Wang et al (2020) also conducted a systematic review that assessed the association between changes in visual function and application of gene therapy in patients with RPE65-associated LCA.^29, The same 6 studies included in the systematic review by Tuohy et al (2021) were included in this study. A significant improvement in change in VA in the treated eye relative to the untreated eye was found at 1 year (-0.10 logMAR; 95% CI, -0.17 to -0.04; p=.002), but not at 2 to 3 years (WMD, 0.01; 95% CI, -0.00 to 0.02; p=.15) after treatment. At 1 year after treatment, FST sensitivity to blue flashes also improved by 1.60 log (95% CI, 0.66 to 2.55; p=.0009); however, the difference was not statistically significant for red flashes (WMD, 0.86; 95% CI, -0.29 to 2.01; p=.14). Central retinal thickness was, on average, 19.21 μm lower in treated eyes than in untreated eyes (95% CI, -34.22 to -4.20; p=.01) at 2 to 3 years after treatment.

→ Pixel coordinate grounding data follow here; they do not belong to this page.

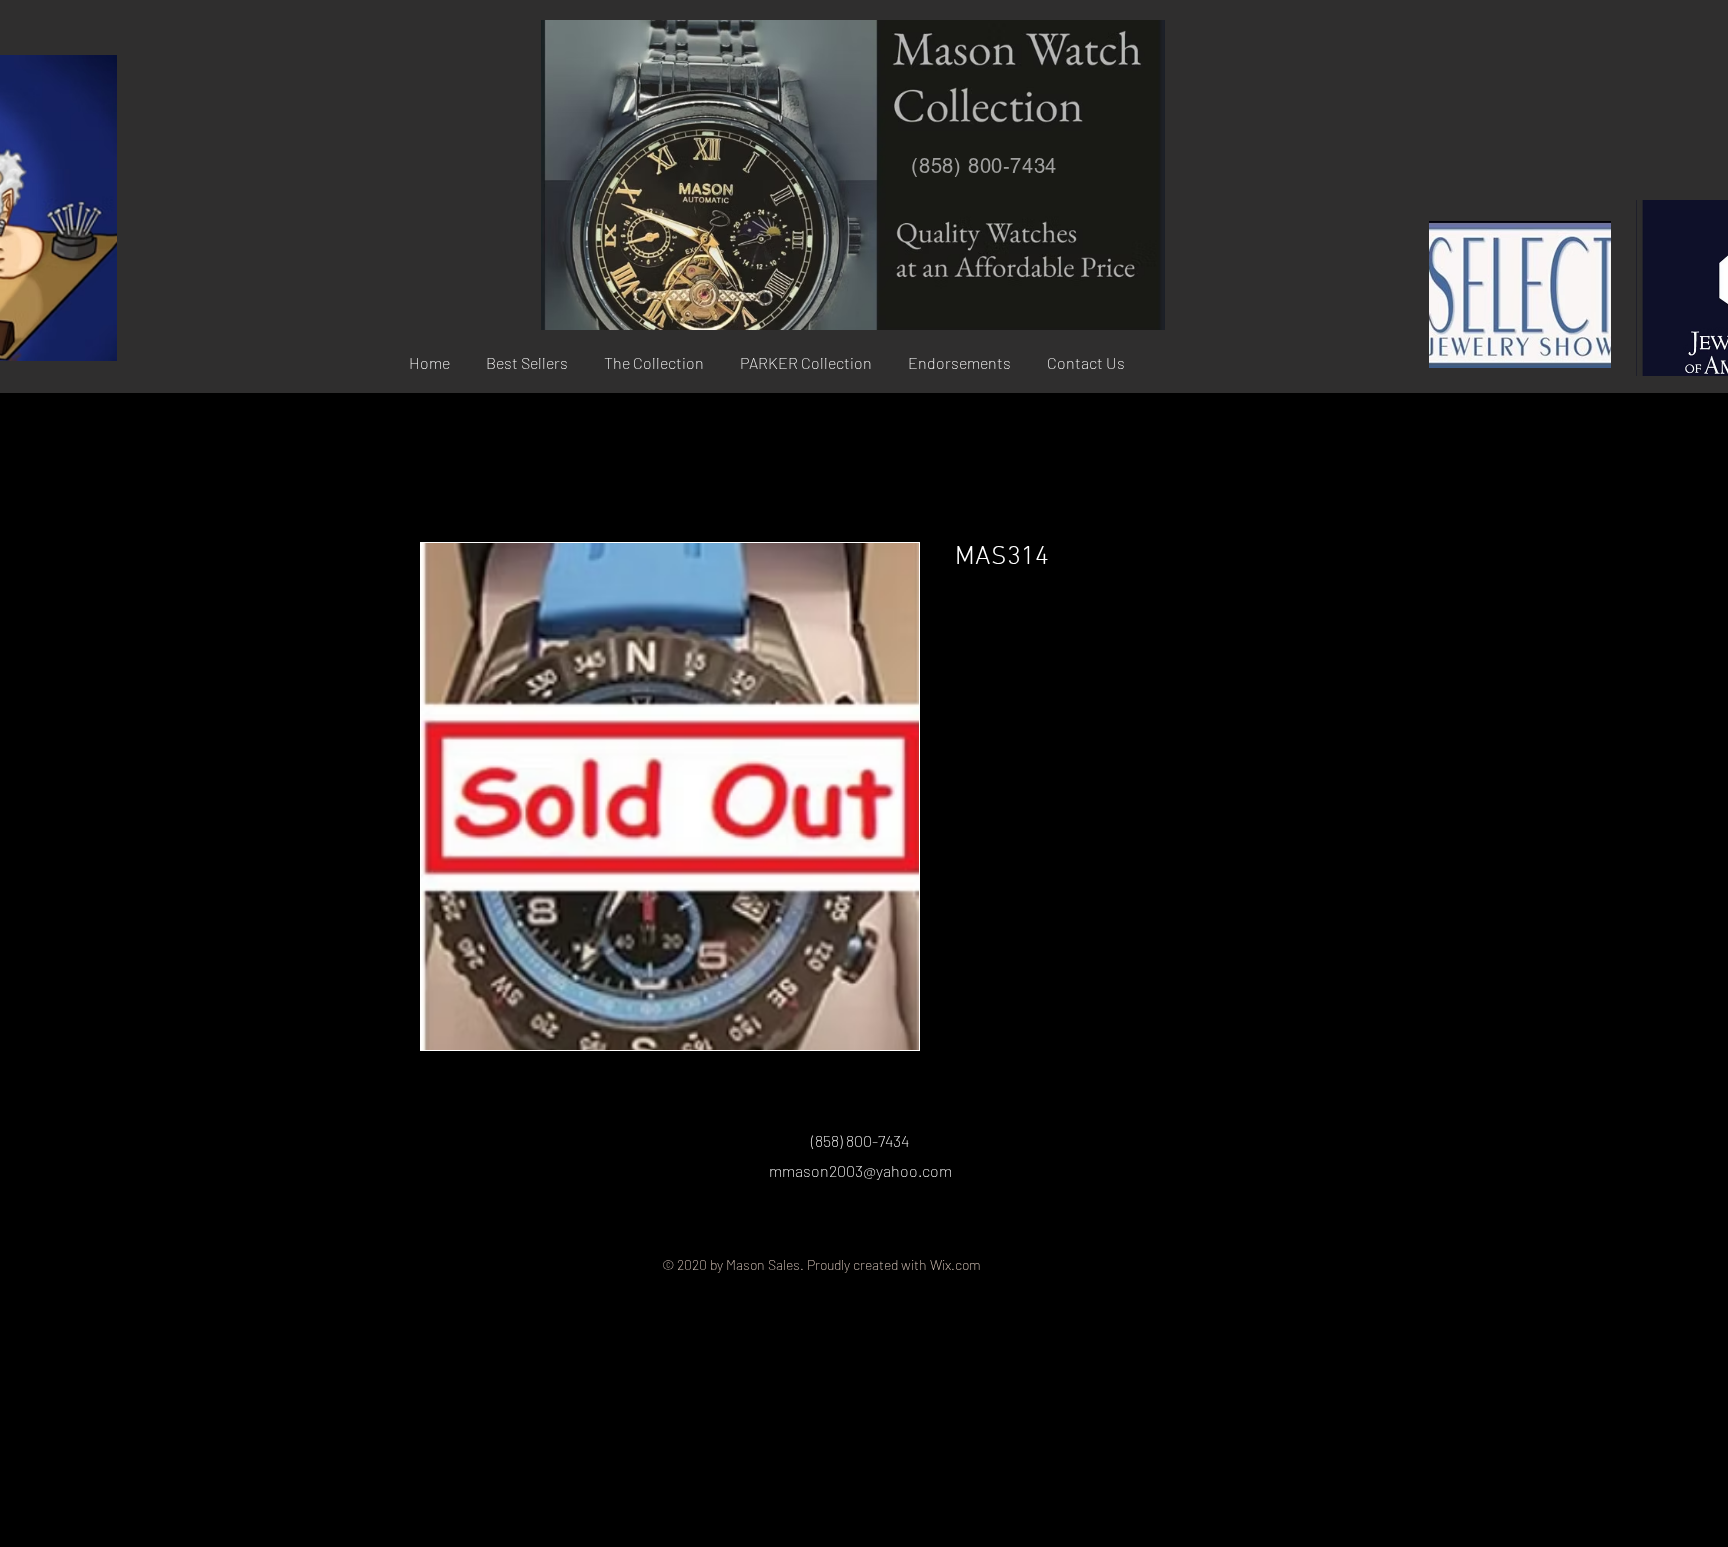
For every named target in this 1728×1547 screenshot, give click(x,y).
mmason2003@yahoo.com (860, 1170)
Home (440, 470)
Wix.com (955, 1264)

Section Summary: Systematic Reviews

A recent systematic review (N=151 total records) summarized efficacy and safety outcomes from studies on gene therapies for monogenic diseases of the retina and optic nerve. For RPE65-mediated retinal dystrophies, gene therapy showed statistically significant improvements in FST and MLMT, while the most common adverse events were ocular hypertension/increase in intraocular pressure, ocular discomfort/pain, and the development or worsening of cataracts. Another systematic review found an improvement in FST, but not in VA, mobility, or central retinal thickness, with gene therapy treatment for RPE65-associated LCA. A third systematic review found that RPE65-gene therapy for LCA is associated with an improvement of VA and FST in up to 2 years after treatment. Most studies included in these 3 systematic reviews were nonrandomized studies in which the untreated eye served as the comparator.

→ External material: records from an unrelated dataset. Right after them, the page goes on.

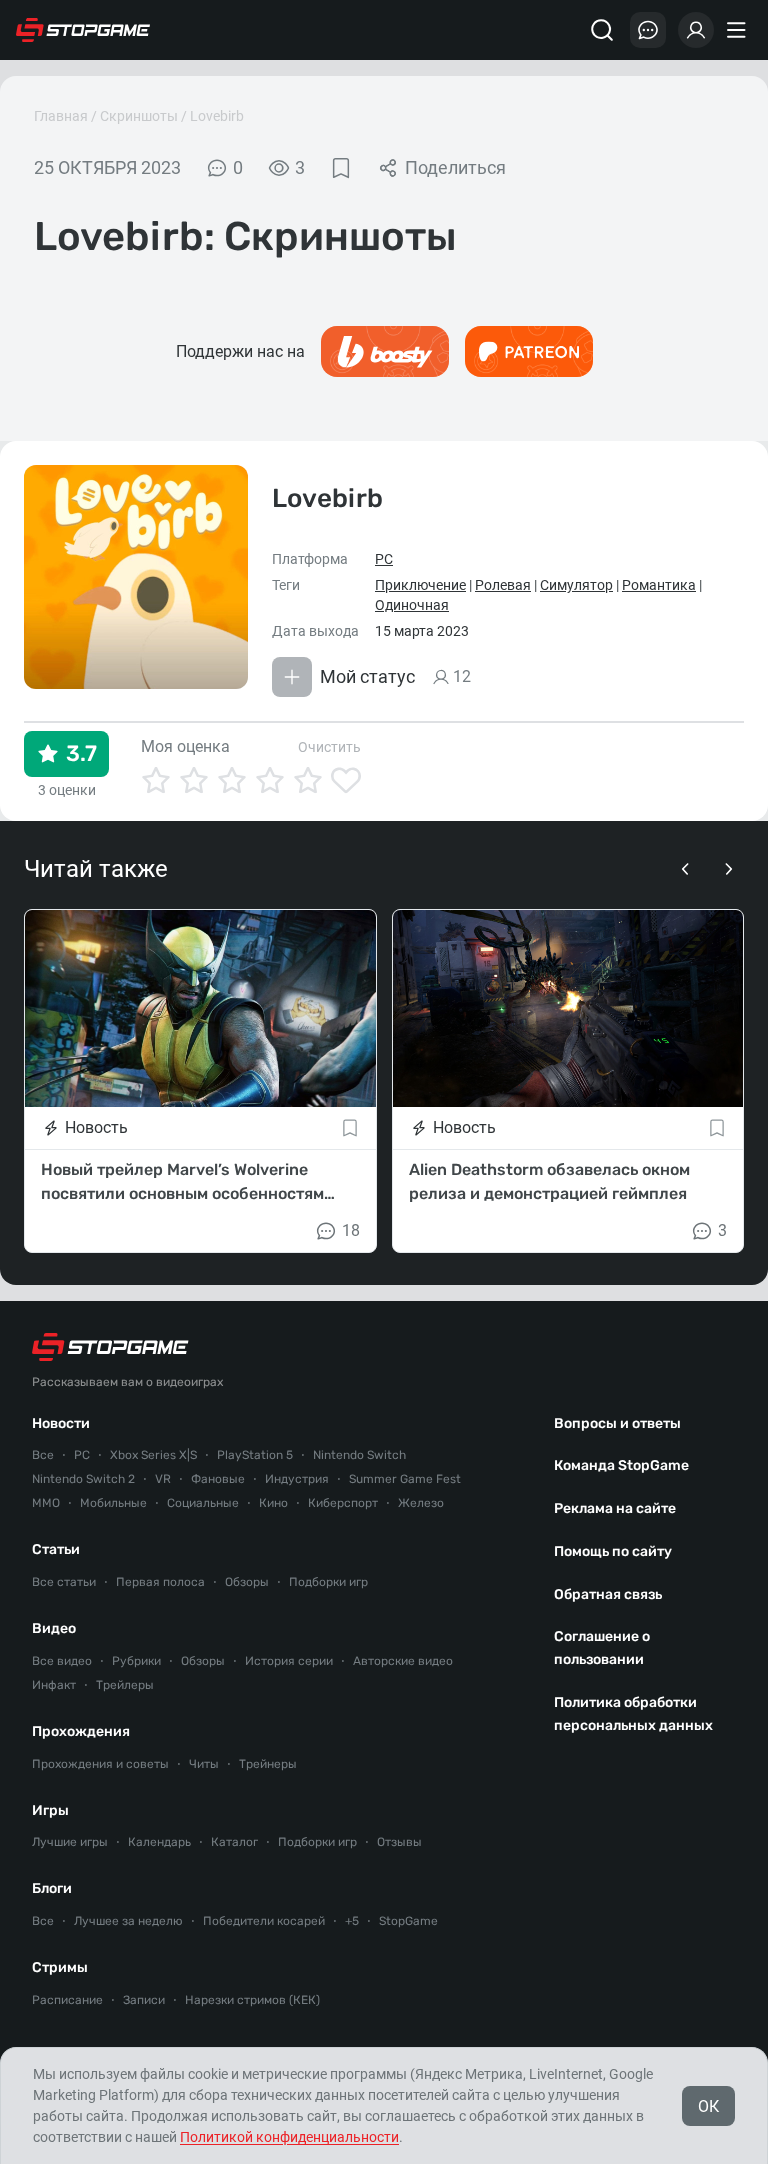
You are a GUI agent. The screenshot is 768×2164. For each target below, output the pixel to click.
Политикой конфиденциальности (289, 2137)
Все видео (62, 1661)
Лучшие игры (70, 1842)
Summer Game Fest (405, 1479)
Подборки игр (328, 1582)
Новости (61, 1423)
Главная (61, 116)
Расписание (67, 2000)
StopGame (408, 1921)
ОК (708, 2106)
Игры (50, 1810)
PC (384, 559)
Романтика (659, 585)
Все (43, 1455)
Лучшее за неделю (128, 1921)
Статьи (56, 1549)
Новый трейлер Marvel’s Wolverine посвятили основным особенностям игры (182, 1183)
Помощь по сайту (613, 1551)
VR (163, 1479)
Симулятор (576, 585)
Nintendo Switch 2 (83, 1479)
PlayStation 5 (255, 1455)
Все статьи (64, 1582)
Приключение (420, 585)
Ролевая (503, 585)
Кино (273, 1503)
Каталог (234, 1842)
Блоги (52, 1888)
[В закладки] (341, 168)
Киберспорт (343, 1503)
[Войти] (696, 30)
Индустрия (297, 1479)
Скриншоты (139, 116)
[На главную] (83, 30)
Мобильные (113, 1503)
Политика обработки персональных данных (633, 1714)
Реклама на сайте (615, 1508)
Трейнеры (268, 1764)
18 (351, 1230)
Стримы (60, 1967)
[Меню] (739, 30)
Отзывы (399, 1842)
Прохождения (81, 1731)
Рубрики (136, 1661)
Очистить (329, 747)
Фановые (218, 1479)
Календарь (159, 1842)
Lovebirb (217, 116)
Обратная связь (608, 1594)
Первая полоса (160, 1582)
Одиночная (412, 605)
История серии (289, 1661)
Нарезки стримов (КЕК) (252, 2000)
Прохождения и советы (100, 1764)
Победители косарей (264, 1921)
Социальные (203, 1503)
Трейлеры (125, 1685)
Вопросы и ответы (617, 1423)
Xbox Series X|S (153, 1455)
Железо (421, 1503)
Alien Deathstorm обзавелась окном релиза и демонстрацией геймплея (549, 1181)
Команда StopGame (621, 1465)
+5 (352, 1921)
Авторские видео (403, 1661)
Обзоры (247, 1582)
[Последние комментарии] (648, 30)
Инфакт (54, 1685)
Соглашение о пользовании (602, 1648)
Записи (144, 2000)
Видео (54, 1628)
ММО (46, 1503)
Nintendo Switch (359, 1455)
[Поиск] (602, 30)
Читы (204, 1764)
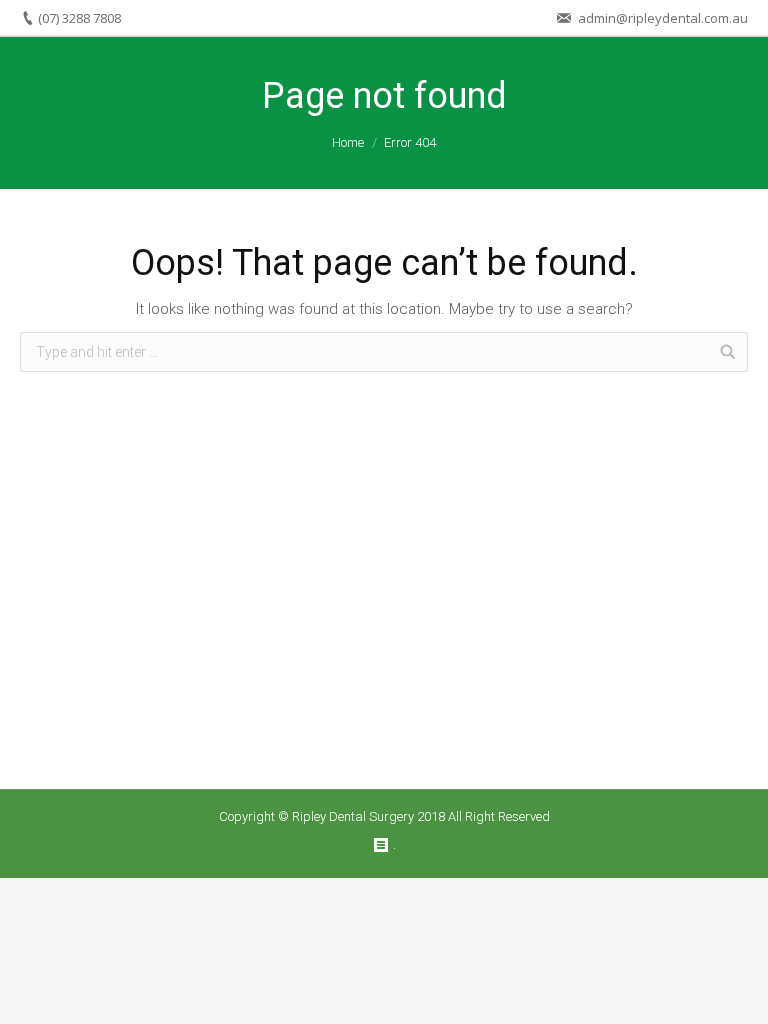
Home (348, 142)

Randomized Controlled Trials

One gene therapy (voretigene neparvovec) for patients with biallelic RPE65 variant-associated retinal dystrophy has RCT evidence. The pivotal RCT, titled "The efficacy and safety of voretigene neparvovec (AAV2-hRPE65v2) in patients with RPE65-mediated inherited retinal dystrophy" (NCT00999609), was an open-label trial of patients ages 3 or older with biallelic RPE65 variants, VA worse than 20/60, and/or a VF less than 20^o in any meridian, with sufficient viable retinal cells.^14, Patients meeting these criteria were randomized 2:1 to intervention (n=21) or control (n=10). The trial was conducted at a children’s hospital and university medical center. Patients were enrolled between 2012 and 2013. The intervention treatment group received sequential injections of 1.5E11 vg AAV2-hRPE65v2 (voretigene neparvovec) to each eye no more than 18 days apart (target, 12 days; standard deviation [SD], 6 days). The injections were delivered in a total subretinal volume of 0.3 mL under general anesthesia. The control treatment group received voretigene neparvovec 1 year after the baseline evaluation. Patients received prednisone 1 mg/kg/d (max, 40 mg/d) for 7 days starting 3 days before injection in the first eye and tapered until 3 days before injection of the second eye, at which point the steroid regimen was repeated. During the first year, follow-up visits occurred at 30, 90, and 180 days, and 1 year. Extended follow-up is planned for 15 years. The efficacy outcomes were compared at 1 year. The primary outcome was the difference in mean bilateral MLMT score change. MLMT graders were masked to treatment group. The trial was powered to have greater than 90% power to detect a difference of 1 light level in the MLMT score at a 2-sided type I error rate of 5%. Secondary outcomes were hierarchically ranked: (1) difference in change in FST testing averaged over both eyes for white light; (2) difference in change in monocular (first eye) MLMT score change; (3) difference in change in VA averaged over both eyes. Patient-reported vision-related activities of daily living using a Visual Function Questionnaire (VFQ) and VF testing (Humphrey and Goldmann) were also reported. The VFQ has not been validated.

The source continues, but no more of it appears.